---------- DATASET EXCERPTS ----------

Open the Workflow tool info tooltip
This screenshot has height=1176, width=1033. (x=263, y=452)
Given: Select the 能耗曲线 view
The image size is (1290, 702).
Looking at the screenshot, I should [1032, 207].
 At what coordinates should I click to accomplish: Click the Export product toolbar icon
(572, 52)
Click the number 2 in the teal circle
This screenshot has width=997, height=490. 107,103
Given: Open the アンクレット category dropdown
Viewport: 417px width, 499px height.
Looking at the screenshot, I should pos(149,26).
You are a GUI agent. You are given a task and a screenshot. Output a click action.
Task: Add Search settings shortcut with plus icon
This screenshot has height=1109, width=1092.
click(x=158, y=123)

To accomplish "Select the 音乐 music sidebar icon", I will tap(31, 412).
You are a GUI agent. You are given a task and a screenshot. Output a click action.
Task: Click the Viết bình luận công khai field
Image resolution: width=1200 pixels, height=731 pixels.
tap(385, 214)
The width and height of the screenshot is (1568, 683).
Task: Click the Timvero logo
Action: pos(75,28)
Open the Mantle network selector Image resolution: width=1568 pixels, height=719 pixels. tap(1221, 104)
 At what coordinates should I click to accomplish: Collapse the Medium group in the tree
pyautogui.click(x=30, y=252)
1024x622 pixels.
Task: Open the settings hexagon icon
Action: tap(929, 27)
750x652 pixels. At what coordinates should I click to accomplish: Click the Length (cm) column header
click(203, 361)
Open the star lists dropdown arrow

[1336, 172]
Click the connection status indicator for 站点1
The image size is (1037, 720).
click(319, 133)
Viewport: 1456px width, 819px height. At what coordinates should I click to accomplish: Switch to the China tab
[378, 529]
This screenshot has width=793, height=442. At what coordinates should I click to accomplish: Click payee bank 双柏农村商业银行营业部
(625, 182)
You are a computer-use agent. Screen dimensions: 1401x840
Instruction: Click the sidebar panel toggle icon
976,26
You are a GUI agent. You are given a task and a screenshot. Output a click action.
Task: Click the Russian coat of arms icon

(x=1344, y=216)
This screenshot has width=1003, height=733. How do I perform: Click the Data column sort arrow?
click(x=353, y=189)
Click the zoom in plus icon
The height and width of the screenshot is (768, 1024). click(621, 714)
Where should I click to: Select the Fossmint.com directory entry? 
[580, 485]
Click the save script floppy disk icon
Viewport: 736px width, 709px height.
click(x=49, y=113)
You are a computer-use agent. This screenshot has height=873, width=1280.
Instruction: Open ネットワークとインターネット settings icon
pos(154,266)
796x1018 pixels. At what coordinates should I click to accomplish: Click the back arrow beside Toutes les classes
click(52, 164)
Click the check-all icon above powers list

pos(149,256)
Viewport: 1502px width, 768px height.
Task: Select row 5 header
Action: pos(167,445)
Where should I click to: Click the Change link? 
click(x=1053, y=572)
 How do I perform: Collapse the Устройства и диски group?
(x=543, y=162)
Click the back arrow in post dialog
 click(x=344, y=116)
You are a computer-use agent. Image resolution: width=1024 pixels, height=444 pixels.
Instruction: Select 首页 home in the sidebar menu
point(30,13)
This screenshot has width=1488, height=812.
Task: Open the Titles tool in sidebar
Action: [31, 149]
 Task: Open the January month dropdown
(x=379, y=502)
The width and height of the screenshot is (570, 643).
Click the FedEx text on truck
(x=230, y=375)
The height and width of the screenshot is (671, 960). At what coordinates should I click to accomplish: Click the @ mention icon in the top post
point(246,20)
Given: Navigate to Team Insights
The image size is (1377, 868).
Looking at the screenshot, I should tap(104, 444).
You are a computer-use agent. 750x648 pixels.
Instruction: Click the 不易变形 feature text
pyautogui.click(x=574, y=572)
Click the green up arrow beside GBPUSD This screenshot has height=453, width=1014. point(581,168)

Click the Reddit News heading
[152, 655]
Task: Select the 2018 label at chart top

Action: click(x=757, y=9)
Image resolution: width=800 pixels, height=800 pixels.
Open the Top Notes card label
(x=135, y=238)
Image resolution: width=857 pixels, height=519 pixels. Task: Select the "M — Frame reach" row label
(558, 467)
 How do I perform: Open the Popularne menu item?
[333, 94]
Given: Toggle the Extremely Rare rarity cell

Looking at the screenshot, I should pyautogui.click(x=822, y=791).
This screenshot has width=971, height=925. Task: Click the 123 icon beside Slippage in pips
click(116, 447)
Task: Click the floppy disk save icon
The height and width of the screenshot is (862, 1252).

----------

**GIVEN EXERCISE:**
Print the listing above again, line for line, with no changes.

**SOLVED EXERCISE:**
Open the Workflow tool info tooltip
This screenshot has height=1176, width=1033. (x=263, y=452)
Given: Select the 能耗曲线 view
The image size is (1290, 702).
Looking at the screenshot, I should [1032, 207].
 At what coordinates should I click to accomplish: Click the Export product toolbar icon
(572, 52)
Click the number 2 in the teal circle
This screenshot has width=997, height=490. 107,103
Given: Open the アンクレット category dropdown
Viewport: 417px width, 499px height.
Looking at the screenshot, I should pos(149,26).
You are a GUI agent. You are given a task and a screenshot. Output a click action.
Task: Add Search settings shortcut with plus icon
This screenshot has height=1109, width=1092.
click(x=158, y=123)

To accomplish "Select the 音乐 music sidebar icon", I will tap(31, 412).
You are a GUI agent. You are given a task and a screenshot. Output a click action.
Task: Click the Viết bình luận công khai field
Image resolution: width=1200 pixels, height=731 pixels.
tap(385, 214)
The width and height of the screenshot is (1568, 683).
Task: Click the Timvero logo
Action: pos(75,28)
Open the Mantle network selector Image resolution: width=1568 pixels, height=719 pixels. tap(1221, 104)
 At what coordinates should I click to accomplish: Collapse the Medium group in the tree
pyautogui.click(x=30, y=252)
1024x622 pixels.
Task: Open the settings hexagon icon
Action: tap(929, 27)
750x652 pixels. At what coordinates should I click to accomplish: Click the Length (cm) column header
click(203, 361)
Open the star lists dropdown arrow

[1336, 172]
Click the connection status indicator for 站点1
The image size is (1037, 720).
click(319, 133)
Viewport: 1456px width, 819px height. At what coordinates should I click to accomplish: Switch to the China tab
[378, 529]
This screenshot has width=793, height=442. At what coordinates should I click to accomplish: Click payee bank 双柏农村商业银行营业部
(625, 182)
You are a computer-use agent. Screen dimensions: 1401x840
Instruction: Click the sidebar panel toggle icon
976,26
You are a GUI agent. You are given a task and a screenshot. Output a click action.
Task: Click the Russian coat of arms icon

(x=1344, y=216)
This screenshot has width=1003, height=733. How do I perform: Click the Data column sort arrow?
click(x=353, y=189)
Click the zoom in plus icon
The height and width of the screenshot is (768, 1024). click(621, 714)
Where should I click to: Select the Fossmint.com directory entry? 
[580, 485]
Click the save script floppy disk icon
Viewport: 736px width, 709px height.
click(x=49, y=113)
You are a computer-use agent. This screenshot has height=873, width=1280.
Instruction: Open ネットワークとインターネット settings icon
pos(154,266)
796x1018 pixels. At what coordinates should I click to accomplish: Click the back arrow beside Toutes les classes
click(52, 164)
Click the check-all icon above powers list

pos(149,256)
Viewport: 1502px width, 768px height.
Task: Select row 5 header
Action: pos(167,445)
Where should I click to: Click the Change link? 
click(x=1053, y=572)
 How do I perform: Collapse the Устройства и диски group?
(x=543, y=162)
Click the back arrow in post dialog
 click(x=344, y=116)
You are a computer-use agent. Image resolution: width=1024 pixels, height=444 pixels.
Instruction: Select 首页 home in the sidebar menu
point(30,13)
This screenshot has width=1488, height=812.
Task: Open the Titles tool in sidebar
Action: [31, 149]
 Task: Open the January month dropdown
(x=379, y=502)
The width and height of the screenshot is (570, 643).
Click the FedEx text on truck
(x=230, y=375)
The height and width of the screenshot is (671, 960). At what coordinates should I click to accomplish: Click the @ mention icon in the top post
point(246,20)
Given: Navigate to Team Insights
The image size is (1377, 868).
Looking at the screenshot, I should tap(104, 444).
You are a computer-use agent. 750x648 pixels.
Instruction: Click the 不易变形 feature text
pyautogui.click(x=574, y=572)
Click the green up arrow beside GBPUSD This screenshot has height=453, width=1014. point(581,168)

Click the Reddit News heading
[152, 655]
Task: Select the 2018 label at chart top

Action: click(x=757, y=9)
Image resolution: width=800 pixels, height=800 pixels.
Open the Top Notes card label
(x=135, y=238)
Image resolution: width=857 pixels, height=519 pixels. Task: Select the "M — Frame reach" row label
(558, 467)
 How do I perform: Open the Popularne menu item?
[333, 94]
Given: Toggle the Extremely Rare rarity cell

Looking at the screenshot, I should pyautogui.click(x=822, y=791).
This screenshot has width=971, height=925. Task: Click the 123 icon beside Slippage in pips
click(116, 447)
Task: Click the floppy disk save icon
The height and width of the screenshot is (862, 1252).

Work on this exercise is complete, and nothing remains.